=== Section Start ===
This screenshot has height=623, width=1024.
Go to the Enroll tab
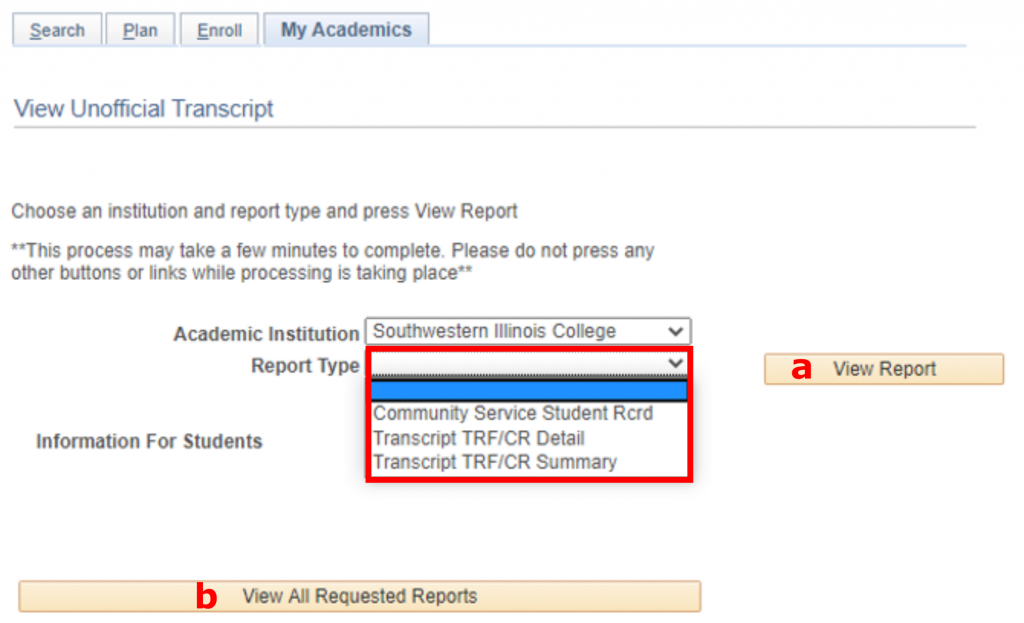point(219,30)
=== Section End ===
=== Section Start ===
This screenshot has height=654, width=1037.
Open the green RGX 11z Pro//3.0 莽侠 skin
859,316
=== Section End ===
=== Section Start ===
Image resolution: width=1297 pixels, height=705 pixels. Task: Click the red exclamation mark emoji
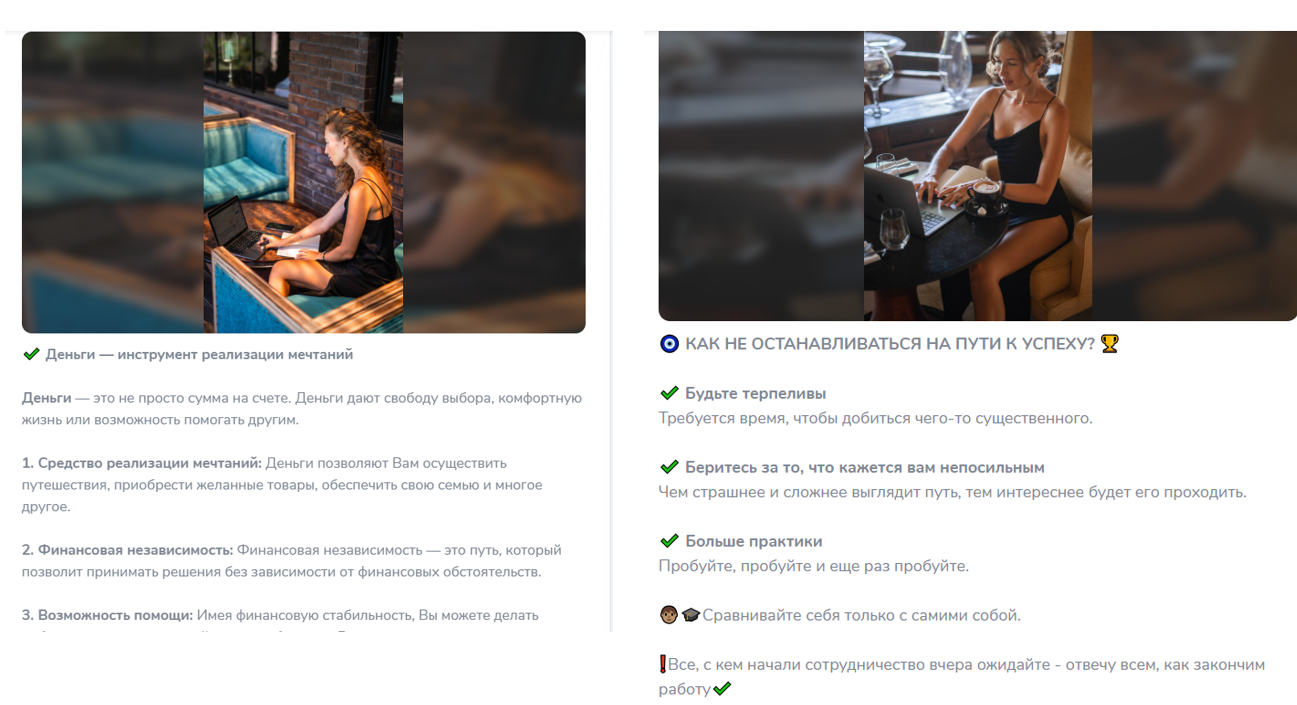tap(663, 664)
=== Section End ===
→ **Task directions**
Where a line of the data holds the word "screenshot", copy that line.

→ **Expected answer**
This screenshot has height=623, width=1024.
This screenshot has height=654, width=1037.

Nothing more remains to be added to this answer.